Return the following lines and nothing else: the one holding "Task: Open the 终审 step tab" and all those after it in the records below, unchanged, minus any pictures.

Screenshot grounding data
BEGIN
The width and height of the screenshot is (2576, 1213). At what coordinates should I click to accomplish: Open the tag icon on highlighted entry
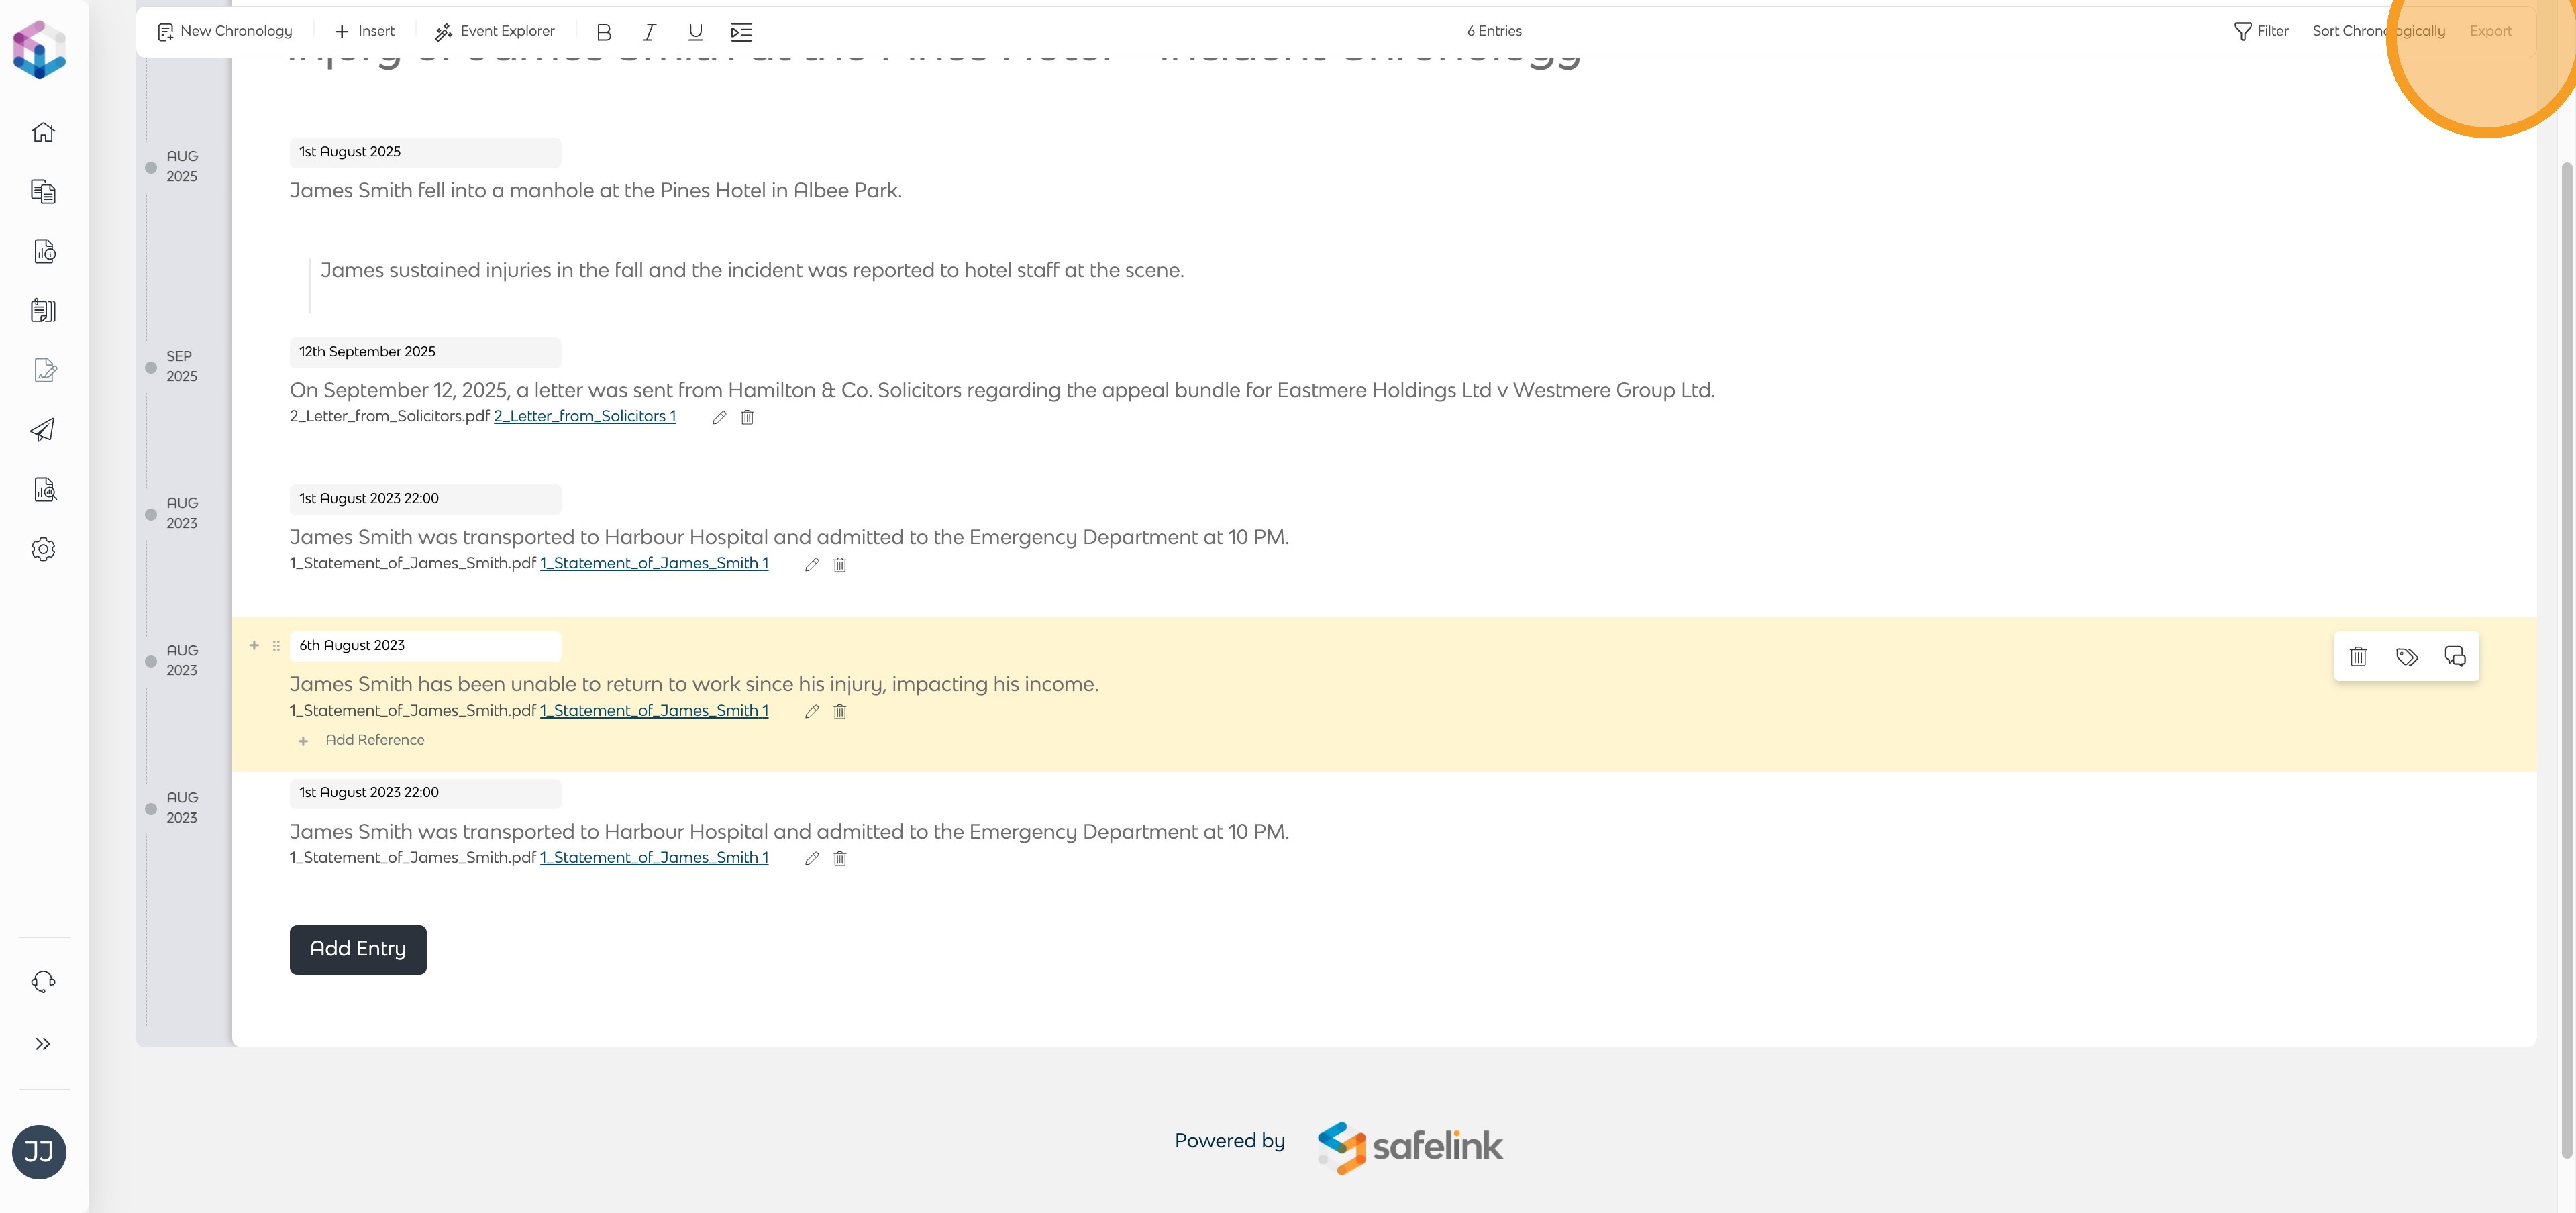tap(2407, 656)
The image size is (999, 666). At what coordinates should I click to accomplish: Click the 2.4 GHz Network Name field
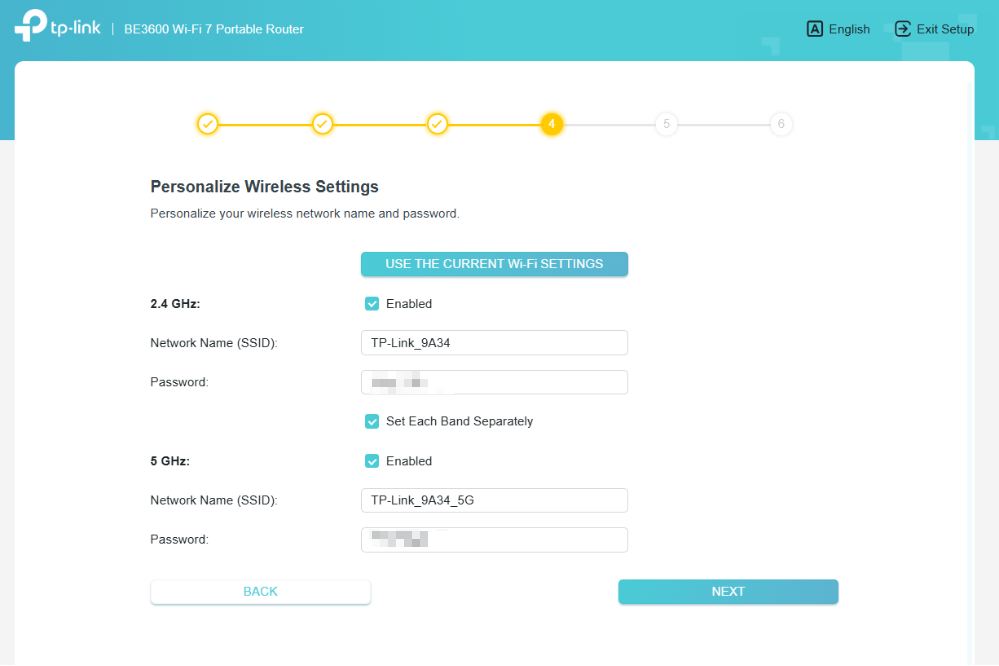[494, 342]
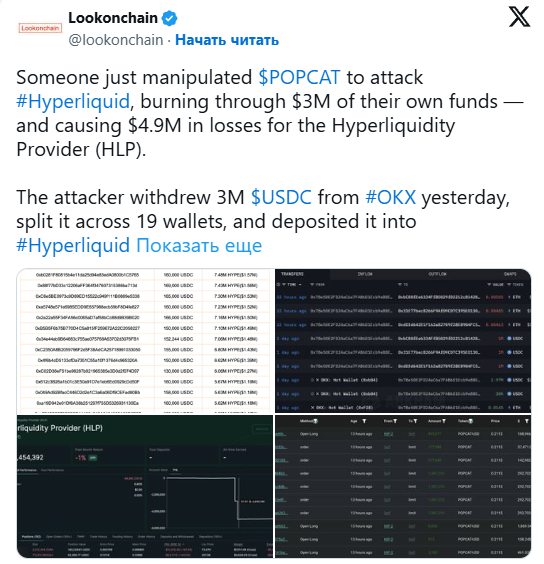The width and height of the screenshot is (544, 564).
Task: Click the Age column filter icon
Action: [364, 421]
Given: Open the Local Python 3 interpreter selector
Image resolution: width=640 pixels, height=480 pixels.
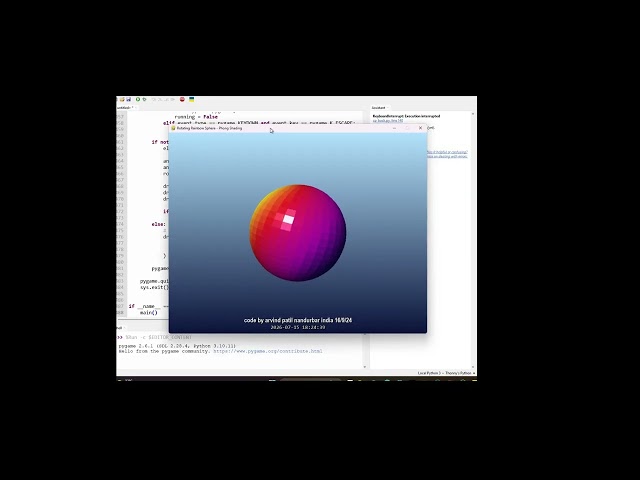Looking at the screenshot, I should [x=447, y=373].
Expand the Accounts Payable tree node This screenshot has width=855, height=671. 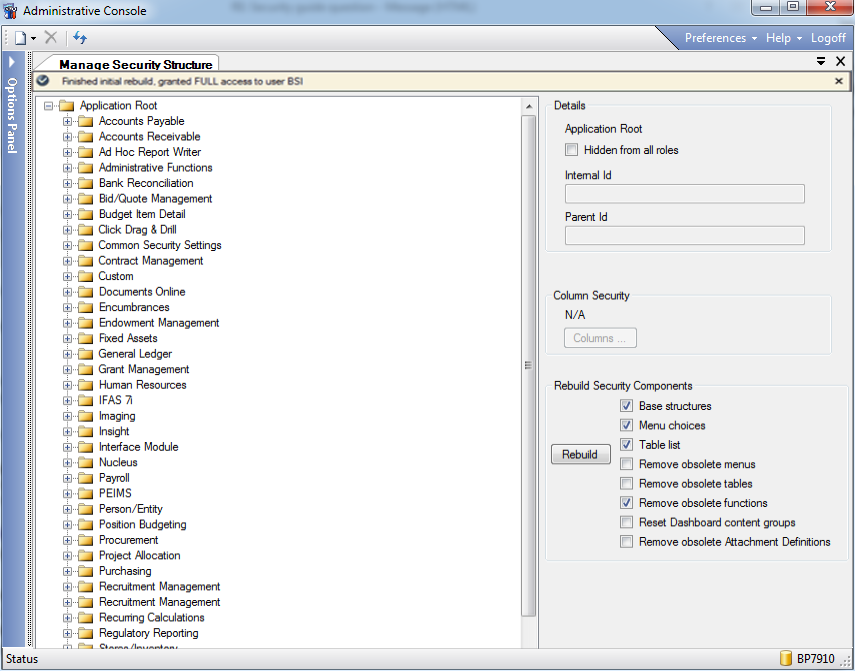click(68, 122)
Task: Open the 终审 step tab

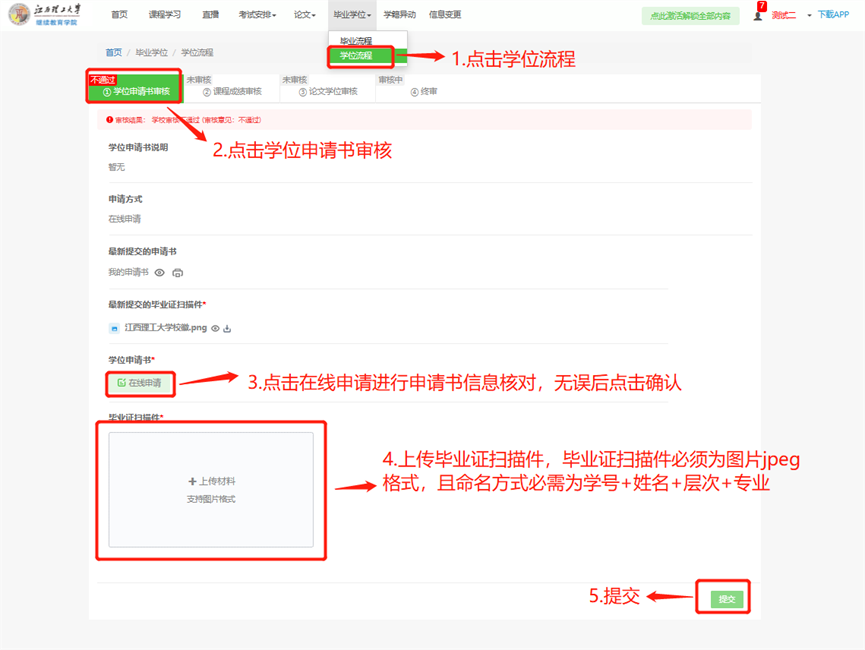Action: point(424,92)
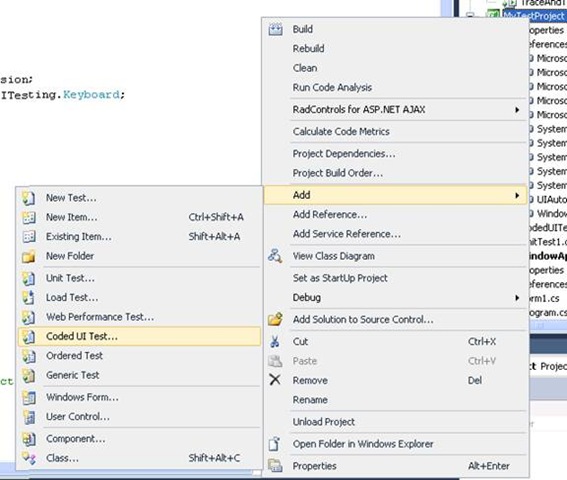Click the Class icon in Add submenu
The width and height of the screenshot is (567, 480).
click(29, 458)
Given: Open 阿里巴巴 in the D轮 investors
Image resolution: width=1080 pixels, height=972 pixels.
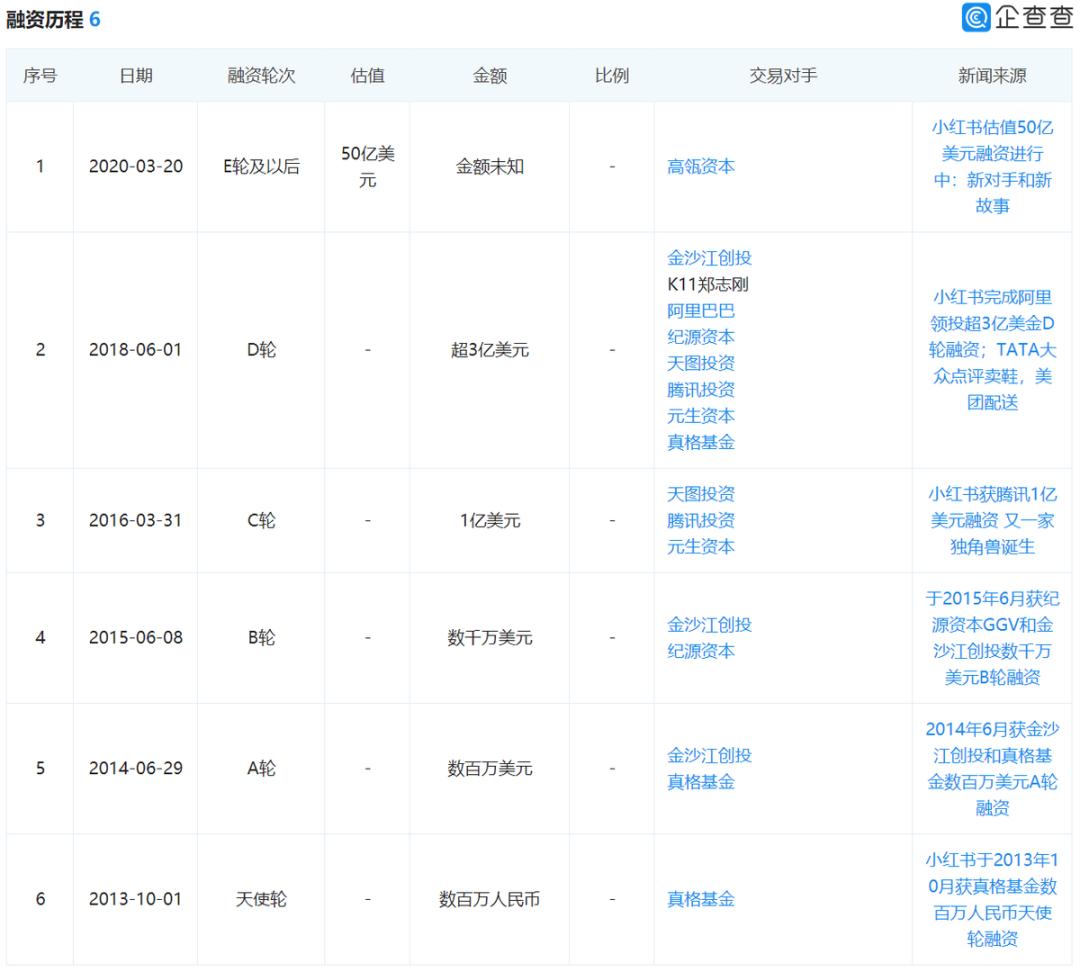Looking at the screenshot, I should (701, 310).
END
| Answer box |
Task: Open the 终审 step tab

Action: point(424,92)
Click the Class icon in Add submenu
The width and height of the screenshot is (567, 480).
click(29, 458)
Given: Open 阿里巴巴 in the D轮 investors
Image resolution: width=1080 pixels, height=972 pixels.
Looking at the screenshot, I should (701, 310).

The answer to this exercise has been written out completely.